Dozens of dead fish were found along the shores of Lake Tutira by the Hawke's Bay Regional Council's science monitoring team yesterday.
"We saw potentially over 100 pan-sized trout," said Vicki Lyon, a water quality and ecology resource technician.
Prior to these latest deaths, the lake's monitoring buoy recorded surface water temperatures approaching 33C — the warmest water ever recorded in the lake.
Phycocyanin levels, which indicate the presence of cyanobacteria, peaked at around the same time. Cyanobacteria is the toxin that led to the death of 4-year-old labrador Marley after she drank from the Tukituki River last month.
The conditions are the worst recorded in the lake since the buoy was installed in 2008.
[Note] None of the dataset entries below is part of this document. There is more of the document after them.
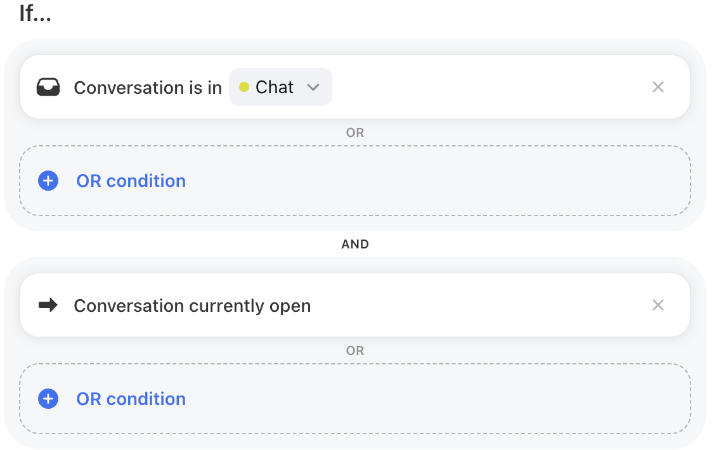
Task: Click the right arrow icon beside Conversation currently open
Action: (48, 305)
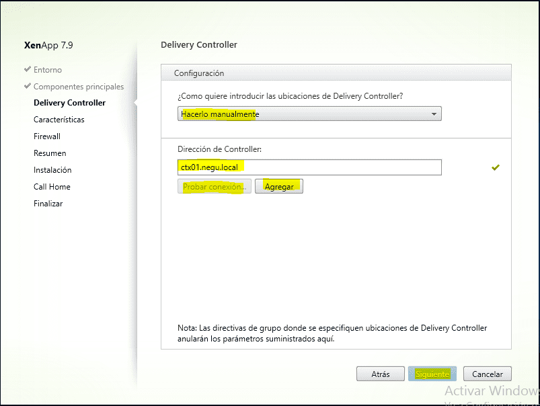Select the Finalizar step
Screen dimensions: 540x406
(x=48, y=203)

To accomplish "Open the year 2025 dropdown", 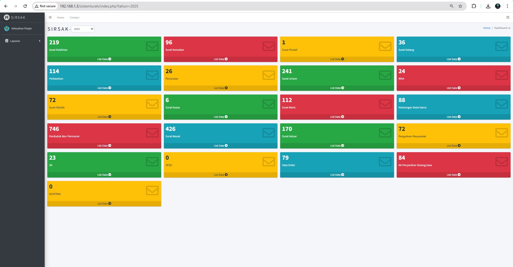I will point(83,29).
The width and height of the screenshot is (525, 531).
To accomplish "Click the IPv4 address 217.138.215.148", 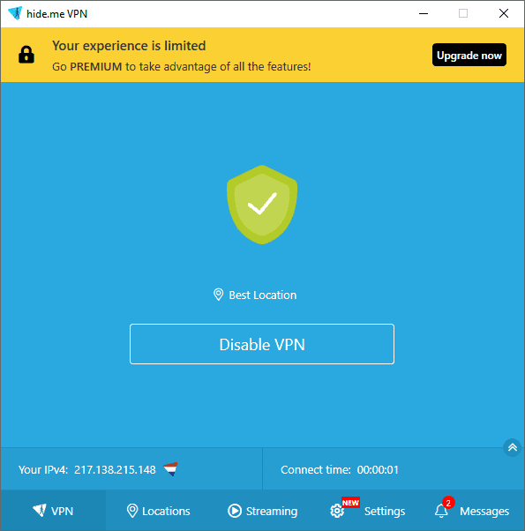I will coord(115,470).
Dr Andy Hicks said algae blooms of this magnitude raise pH levels in the lake, which can also be lethal to fish.
"The buoy does not monitor pH, but our field staff measured a pH of 9.9 when they were collecting samples which could be enough to kill trout, especially when combined with such warm water."
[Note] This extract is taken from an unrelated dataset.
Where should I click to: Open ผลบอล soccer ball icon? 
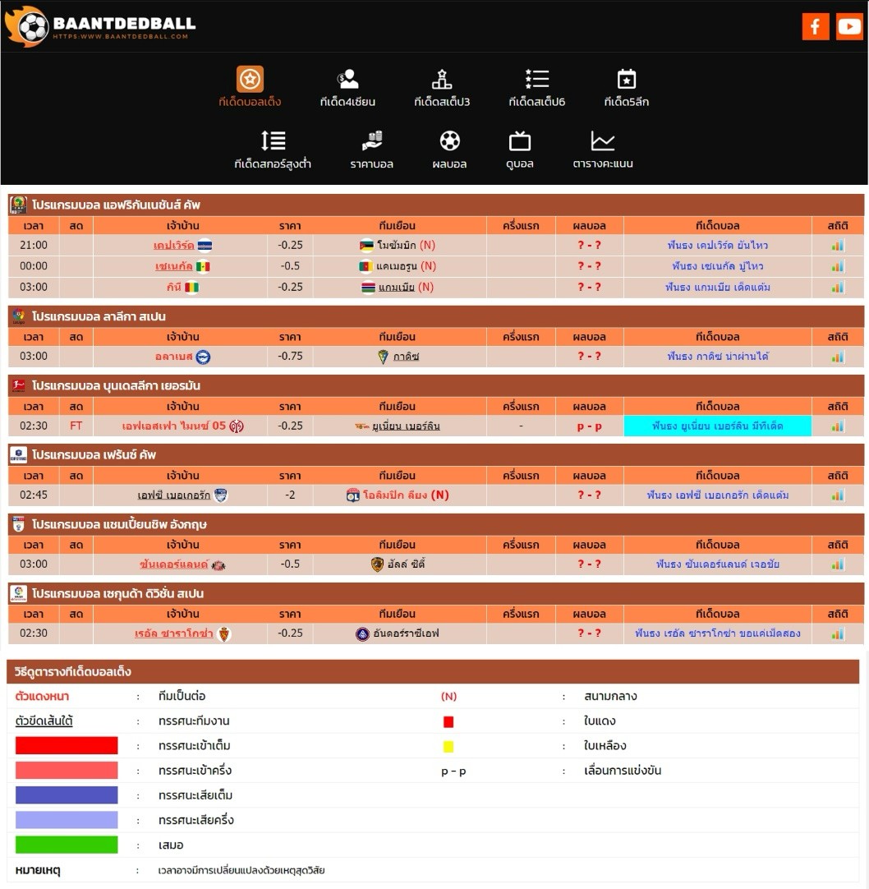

Dr Hicks said extremely high temperature and extremely low dissolved oxygen, combined with the ongoing algal blooms, are making the lake a difficult place for fish to live, especially trout.
The council have sent water samples and dead fish to the Cawthron Institute for toxin analysis. Lake Tutira is the subject of long-term monitoring and modelling programmes by the council to find solutions to the water-quality problems that have plagued the lake for decades.
Maungaharuru-Tangitu Trust is finalising a funding application to Te Mana o Te Wai for a hapu and community-driven project to improve the water quality and health of Tutira.